DATA SHOWN
'''

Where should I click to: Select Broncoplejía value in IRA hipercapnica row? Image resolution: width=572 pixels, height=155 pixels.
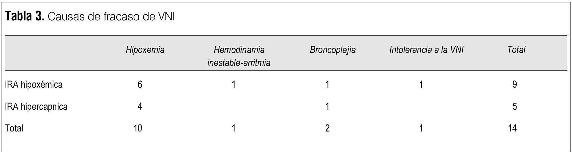pyautogui.click(x=327, y=107)
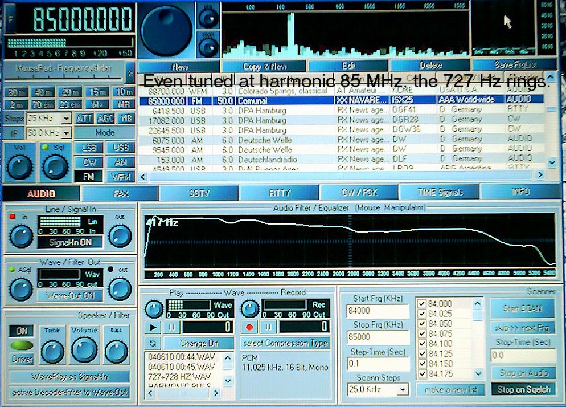Toggle the speaker ON switch
The image size is (566, 407).
pos(22,331)
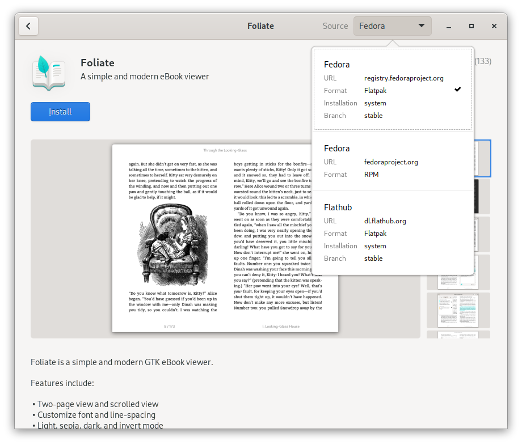Select the Fedora RPM source entry
Viewport: 522px width, 445px height.
coord(393,161)
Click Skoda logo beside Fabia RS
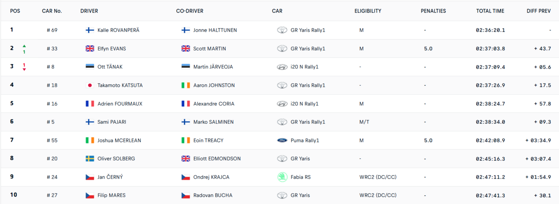Image resolution: width=559 pixels, height=204 pixels. pos(282,177)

'''

GIVEN PROBLEM
Copy every line of the material above word for word, omitting the pictures.

REPLY
Where should I click to: Select Broncoplejía value in IRA hipercapnica row? Image resolution: width=572 pixels, height=155 pixels.
pyautogui.click(x=327, y=107)
Toggle the speaker ON switch
The image size is (566, 407).
pos(22,331)
Select the Fedora RPM source entry
Viewport: 522px width, 445px height.
coord(393,161)
Click Skoda logo beside Fabia RS
Image resolution: width=559 pixels, height=204 pixels. pos(282,177)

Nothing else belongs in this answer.